**WRITTEN REQUEST:** Copy out the records below word for word, starting at the line that contains "1616x1203 pixels. How" and continuing down through the line that contains "(x=598, y=45)". Include both of those lines.

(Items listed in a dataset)

• • • • •

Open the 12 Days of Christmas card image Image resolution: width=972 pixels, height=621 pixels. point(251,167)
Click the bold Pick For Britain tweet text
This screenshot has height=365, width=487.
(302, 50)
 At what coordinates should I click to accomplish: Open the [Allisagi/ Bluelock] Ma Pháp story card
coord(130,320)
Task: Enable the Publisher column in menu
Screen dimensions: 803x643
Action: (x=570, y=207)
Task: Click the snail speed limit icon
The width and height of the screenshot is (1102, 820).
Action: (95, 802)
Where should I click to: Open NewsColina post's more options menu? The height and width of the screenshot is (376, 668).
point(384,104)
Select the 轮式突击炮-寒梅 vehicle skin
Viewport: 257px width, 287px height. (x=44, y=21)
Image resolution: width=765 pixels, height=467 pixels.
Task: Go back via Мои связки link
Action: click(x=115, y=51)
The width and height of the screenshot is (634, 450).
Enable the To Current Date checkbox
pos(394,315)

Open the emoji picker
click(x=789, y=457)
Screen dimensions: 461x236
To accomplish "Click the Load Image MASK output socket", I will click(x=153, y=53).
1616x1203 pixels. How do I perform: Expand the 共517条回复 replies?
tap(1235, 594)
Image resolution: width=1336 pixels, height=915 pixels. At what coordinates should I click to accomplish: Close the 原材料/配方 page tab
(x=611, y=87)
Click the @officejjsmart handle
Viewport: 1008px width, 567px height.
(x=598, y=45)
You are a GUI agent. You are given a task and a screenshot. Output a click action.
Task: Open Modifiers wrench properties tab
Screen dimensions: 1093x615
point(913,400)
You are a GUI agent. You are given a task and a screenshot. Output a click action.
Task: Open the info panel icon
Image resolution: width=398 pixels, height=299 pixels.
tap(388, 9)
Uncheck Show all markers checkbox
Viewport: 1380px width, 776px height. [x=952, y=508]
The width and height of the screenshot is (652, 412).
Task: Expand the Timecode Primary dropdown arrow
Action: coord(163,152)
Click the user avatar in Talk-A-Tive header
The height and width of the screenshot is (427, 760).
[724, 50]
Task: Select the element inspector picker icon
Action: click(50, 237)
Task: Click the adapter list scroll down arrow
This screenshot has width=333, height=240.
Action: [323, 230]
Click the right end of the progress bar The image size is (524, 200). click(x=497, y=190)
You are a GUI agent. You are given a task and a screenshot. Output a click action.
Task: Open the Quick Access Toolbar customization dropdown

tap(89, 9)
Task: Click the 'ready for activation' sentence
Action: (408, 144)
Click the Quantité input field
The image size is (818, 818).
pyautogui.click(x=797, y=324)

• • • • •

**WRITTEN SOLUTION:**
1616x1203 pixels. How do I perform: Expand the 共517条回复 replies?
tap(1235, 594)
Image resolution: width=1336 pixels, height=915 pixels. At what coordinates should I click to accomplish: Close the 原材料/配方 page tab
(x=611, y=87)
Click the @officejjsmart handle
Viewport: 1008px width, 567px height.
(x=598, y=45)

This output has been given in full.